Thu Nov 20, 2008 3:20 pm EST
Last week, Phil Jackson criticized the NBA for what he believes is the hypocrisy of the league taking a strong stance against gambling yet allowing teams to accept ad money from local casinos. Thing is, he could have cast a little wider net because basketball is far from the only guilty sport. In this post BLS contributor Nick Friedell looks at baseball's two-faced stance.
If you watched a baseball game on television last year, it's likely you saw an in-park advertisement for a form of gambling. At Yankee Stadium, it was one for Mohegan Sun. In Los Angeles, an ad for Vegas was usually present behind home plate. If you suffered through a Pirates game, you'd have become familiar with Wheeling Casino
It didn't stop there, of course. The Marlins socked plenty of baseballs off the Miccosukee Gaming ads at Dolphin Stadium. I saw ads for Foxwoods Casino at the baseball cathedral known as Fenway Park (the Red Sox are on lotto tickets, too). The D'backs had several casino ads screen-printed around the dugouts at Chase Field. Every time the camera shined on Bob Melvin, I suddenly got the urge to play a little blackjack.
It doesn't make much sense to me. While baseball has taken its share of black eyes over PEDs and labor issues, it has remained relatively clean of gambling controversy ever since Pete Rose was banned from the game. While the NBA, NHL and NFL have all been involved in betting controversies/scandals in the last few years, the MLB has only had minor dustups like an Orioles scout being fired earlier this year after he was connected to a gambling probe by the league's investigative unit.

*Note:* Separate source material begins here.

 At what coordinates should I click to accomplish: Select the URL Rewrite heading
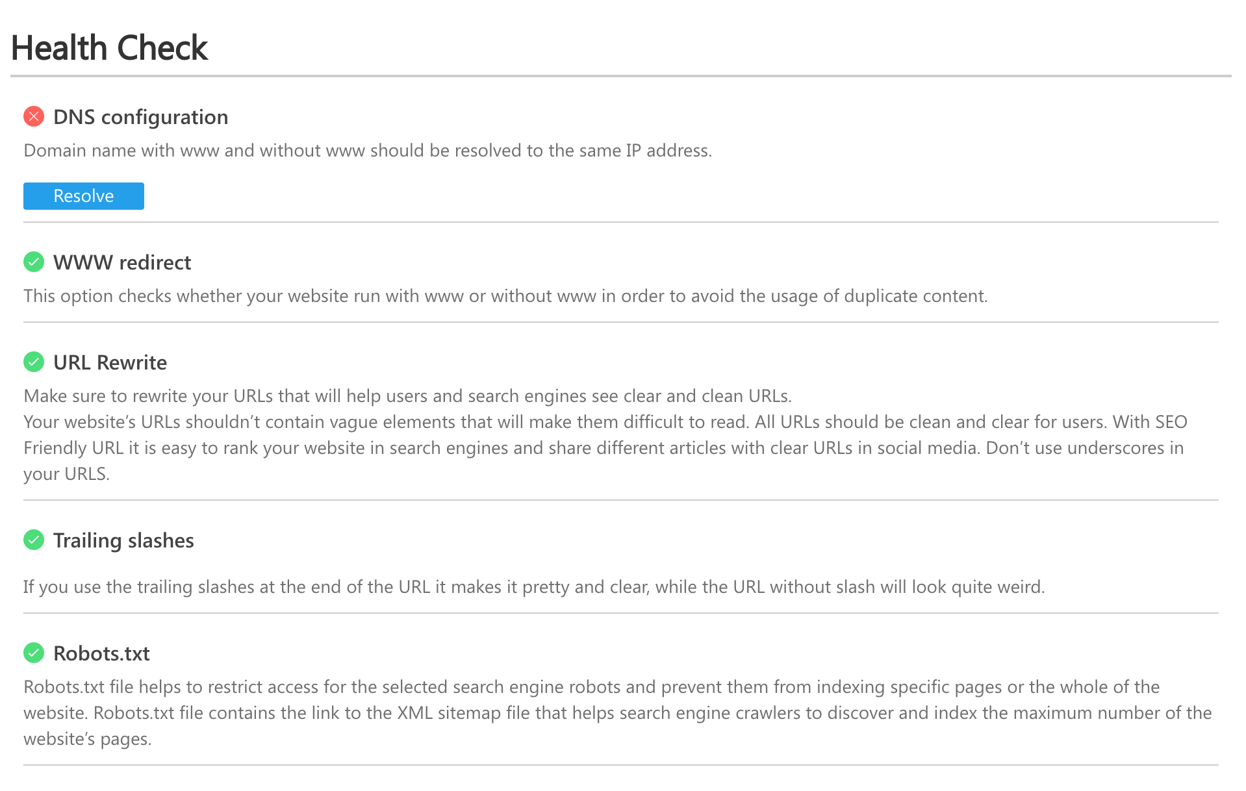(110, 363)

With that in mind, why in the world would baseball do anything to jeopardize the image that it is, by and large, a league free of gaming controversies? And why hasn't someone like Ozzie Guillen, pulled a Phil Jackson to call MLB out on the hypocrisy of all these ads?
MLB has gone through too many other controversies over the last decade to let the relationship between its teams and certain gambling enterprises become an ongoing problem. If a gambling controversy hits the game at some point in the near future, people will point to these casino ads and wonder why baseball could say one thing, while allowing something completely different.
Are these ads the end of the world? No, and the link between ads for a local slot/table shack and fixed games on the field is a hard one to prove. Still, for a sport that goes as far to post anti-gambling warnings in each clubhouse, it's curious that they would let any of their white linen be soiled in the slightest way. Somewhere Pete Rose has to be smirking.
(Well, Pete Rose is always smirking, but you get my point.)
What do you think? Should baseball ban casino advertisements in its ballparks?